- [Requirement]
Leaving out the pictures, retype exactly the lines from the one holding "Open the 글꼴 font family dropdown" through the end of the material.
***** Available records *****
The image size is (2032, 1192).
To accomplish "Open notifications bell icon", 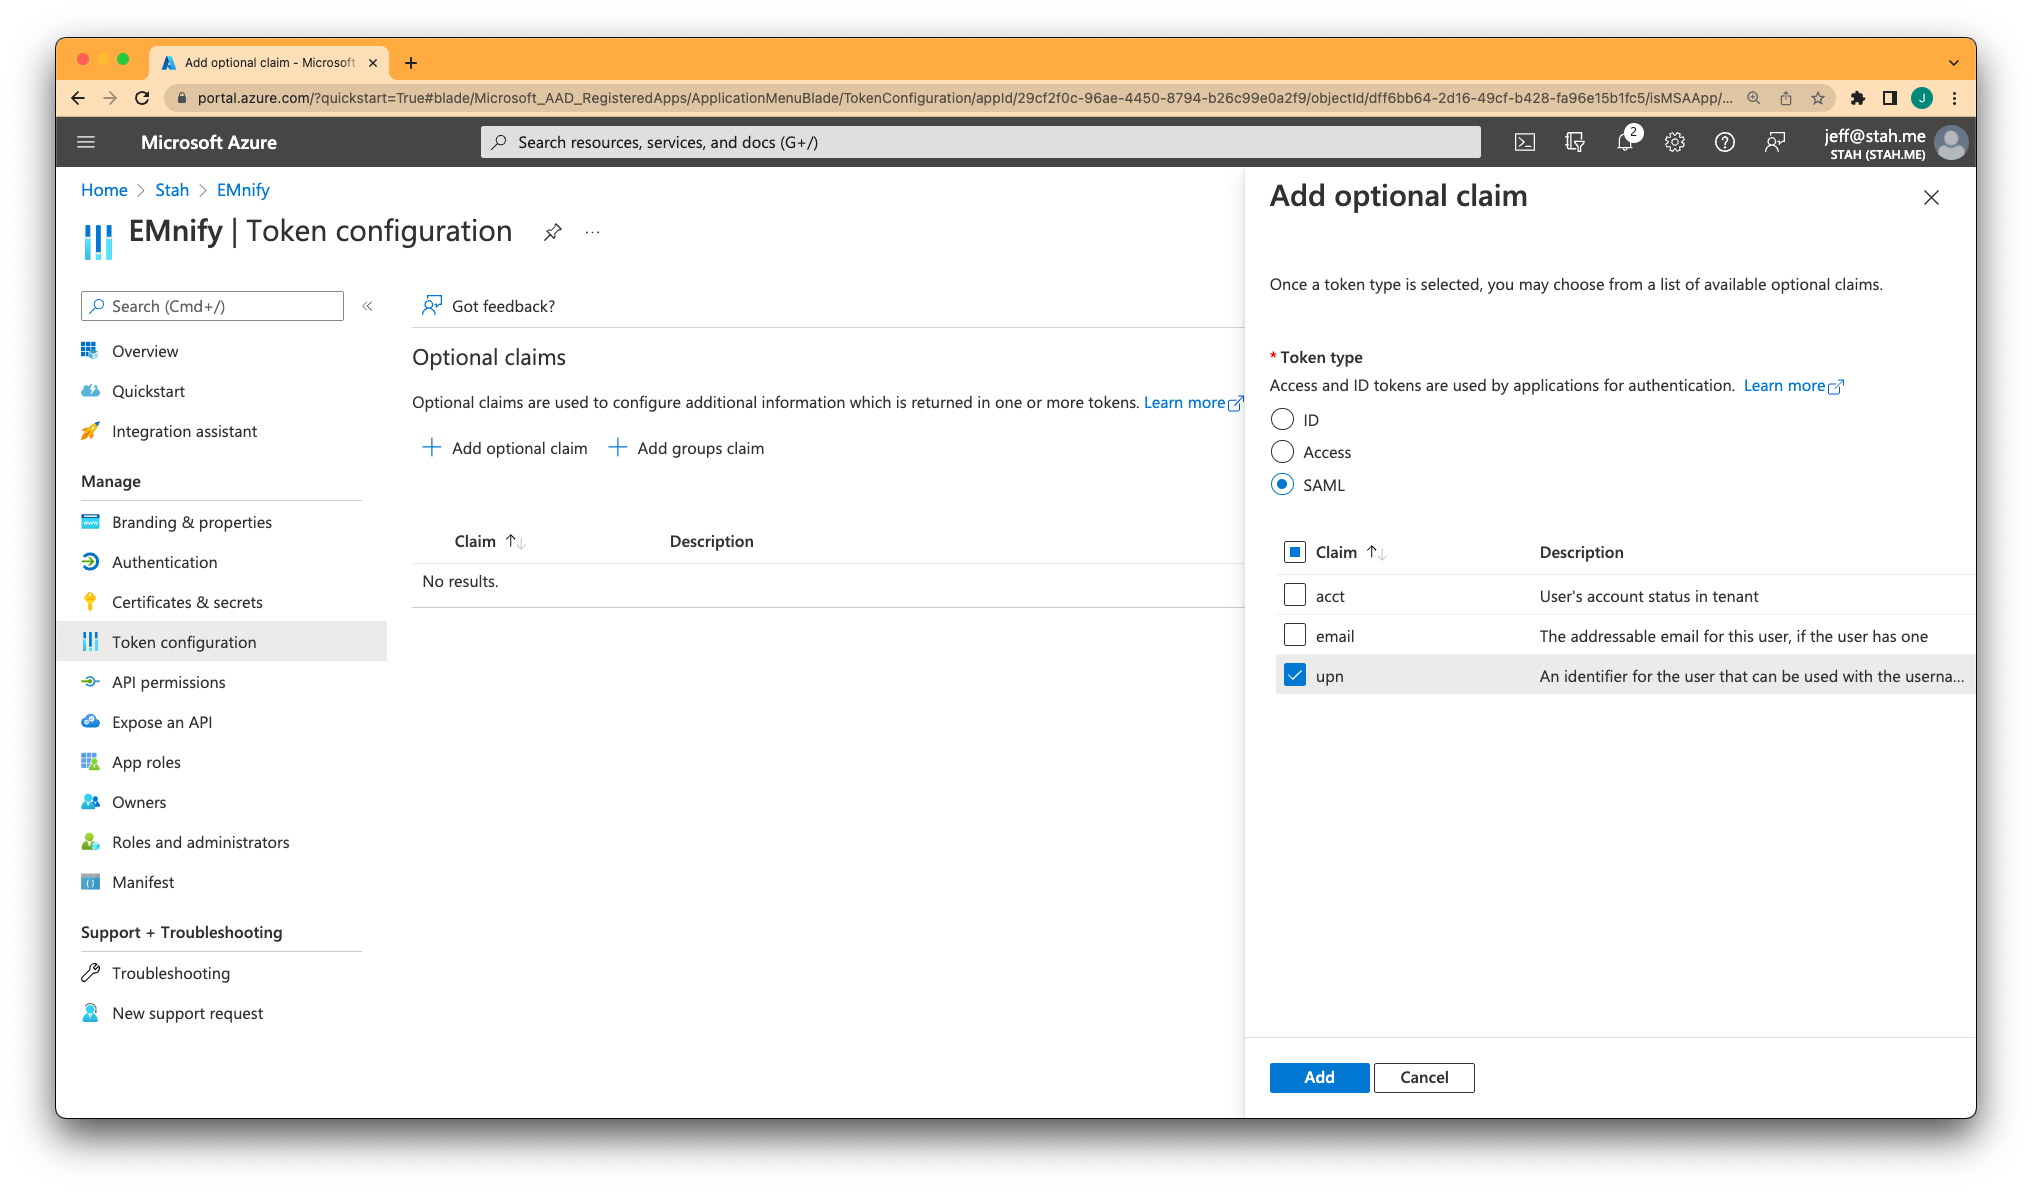I will coord(1625,142).
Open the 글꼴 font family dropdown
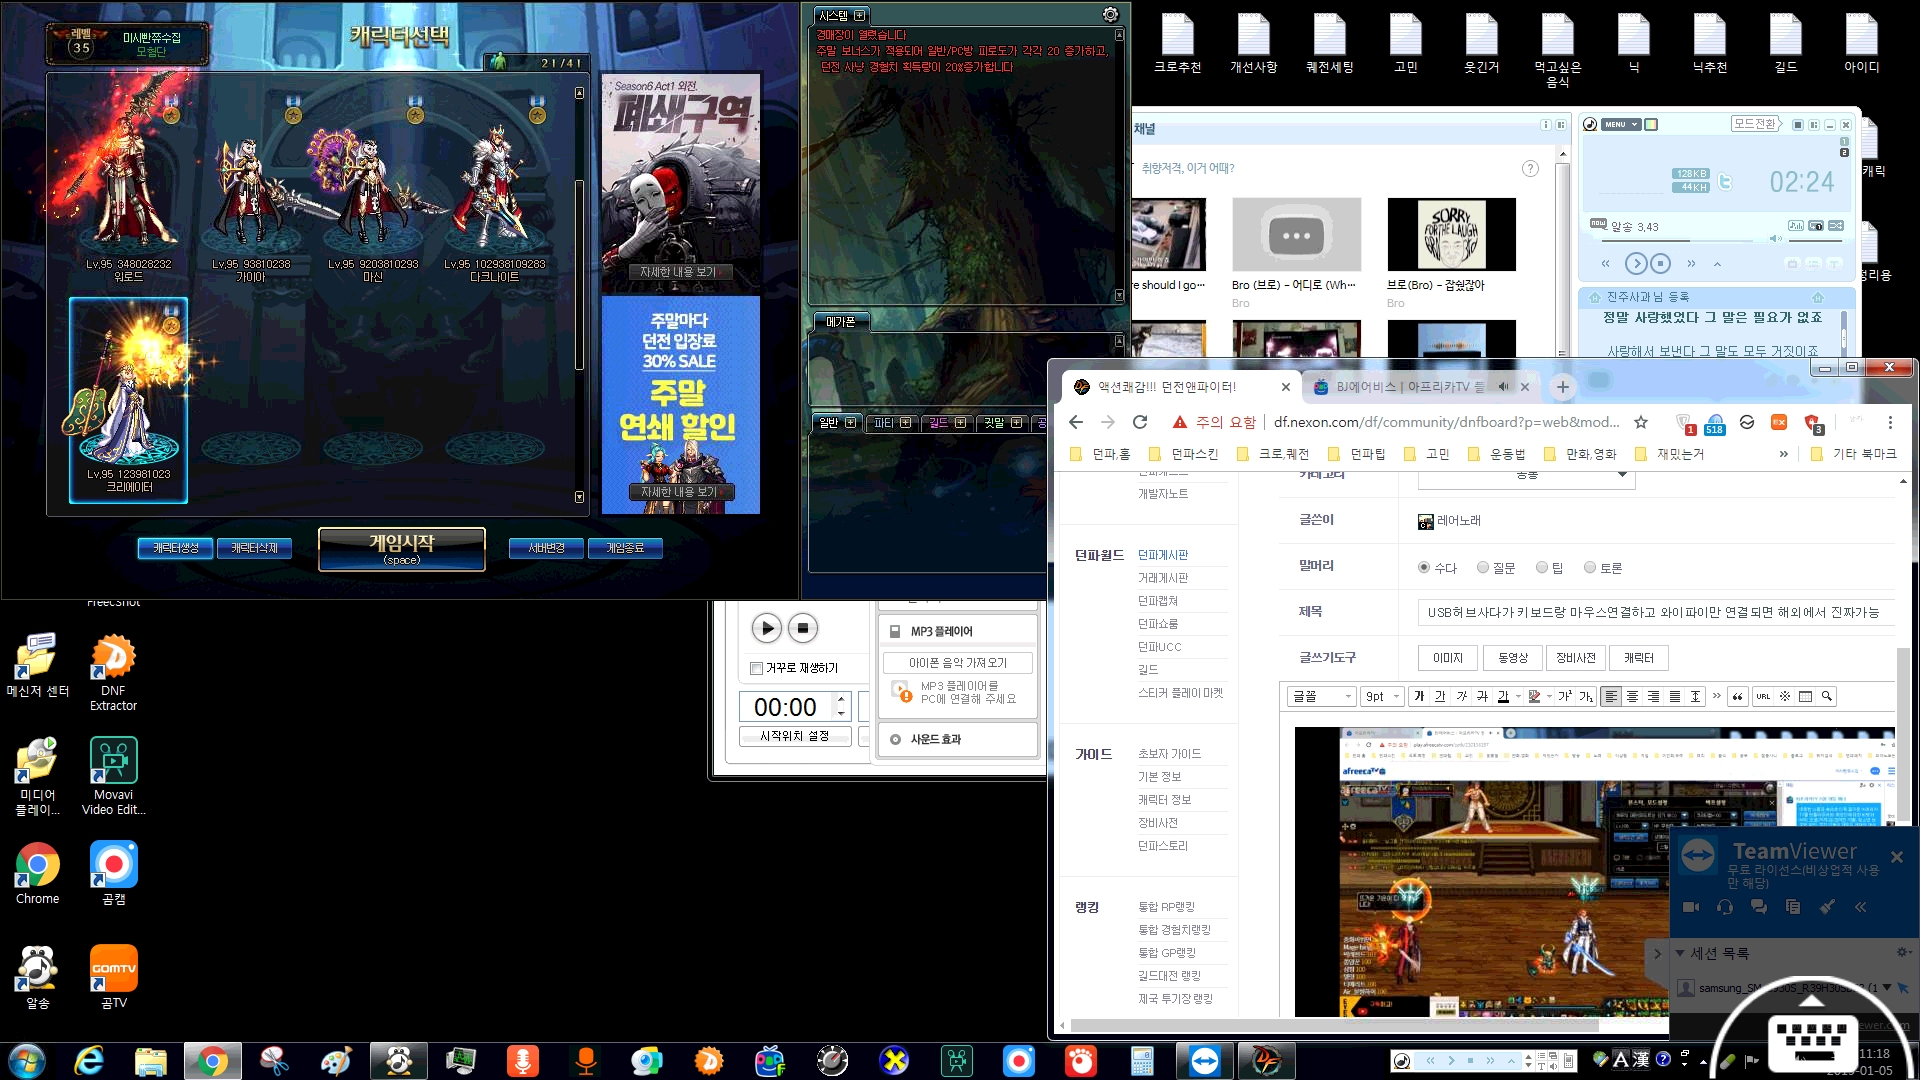 1321,697
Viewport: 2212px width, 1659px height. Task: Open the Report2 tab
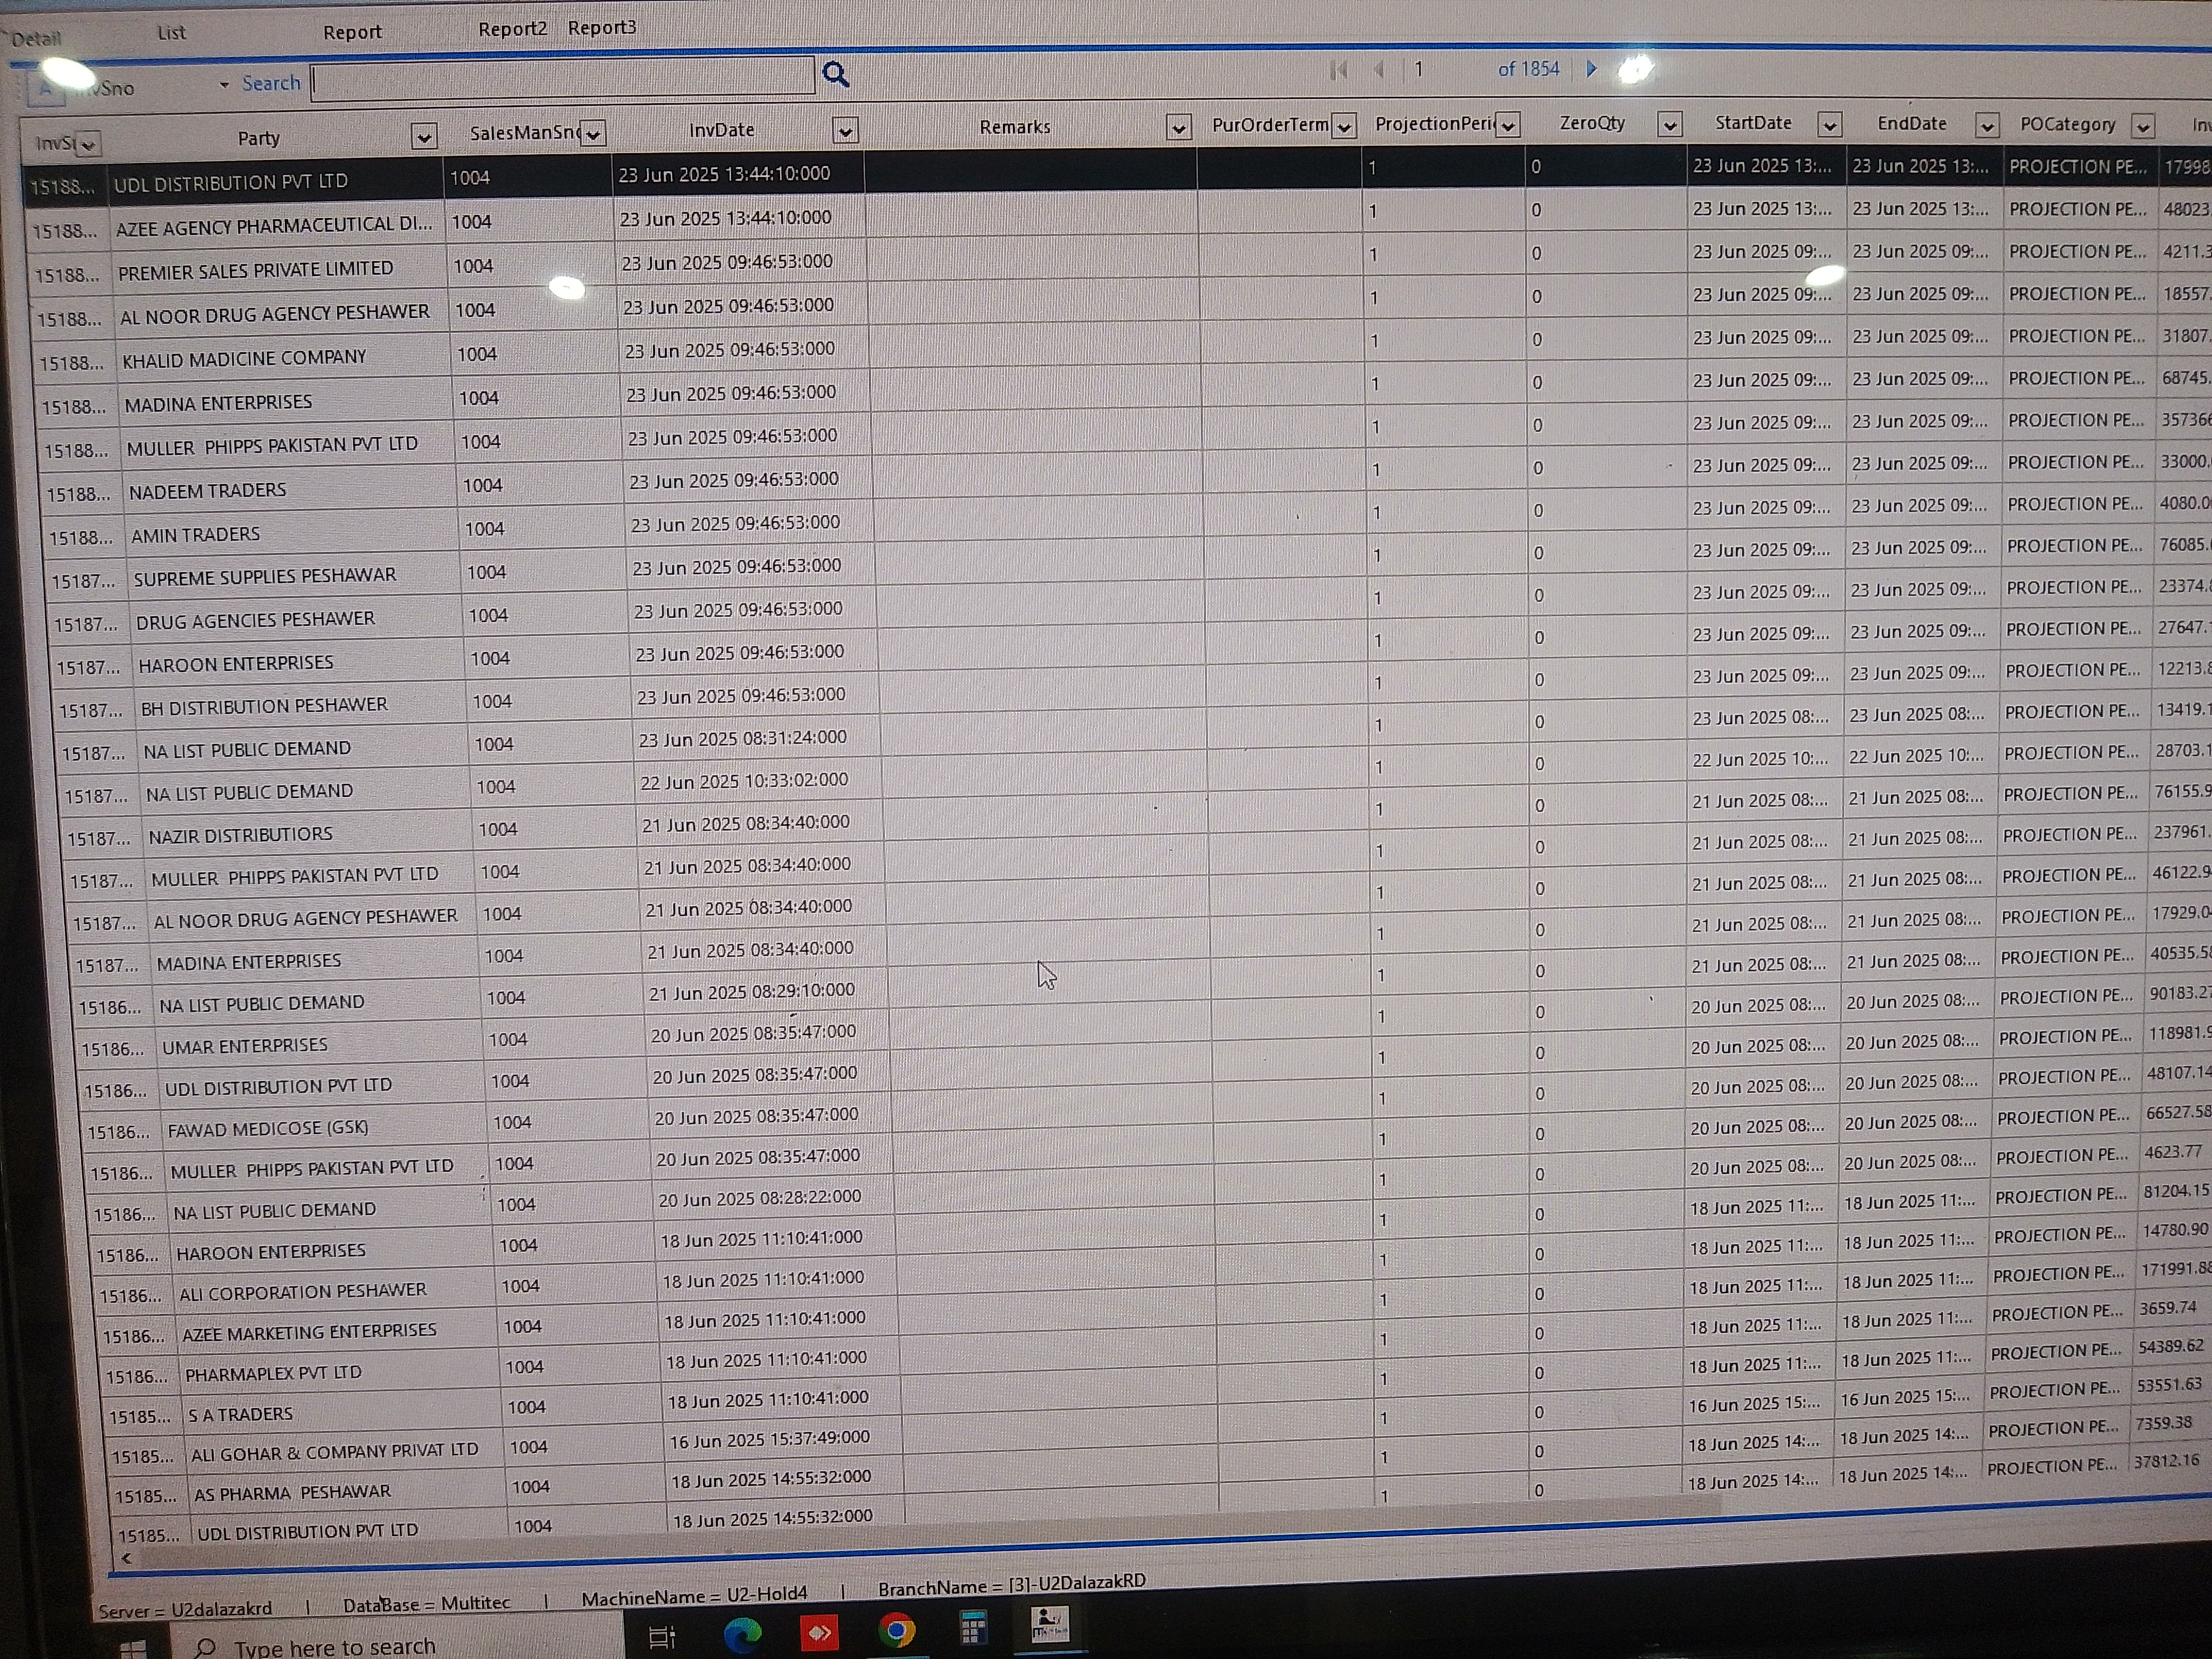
*****
- [Solution for this exercise]
Open the 글꼴 font family dropdown
 1321,697
Viewport: 2212px width, 1659px height. Task: Open the Report2 tab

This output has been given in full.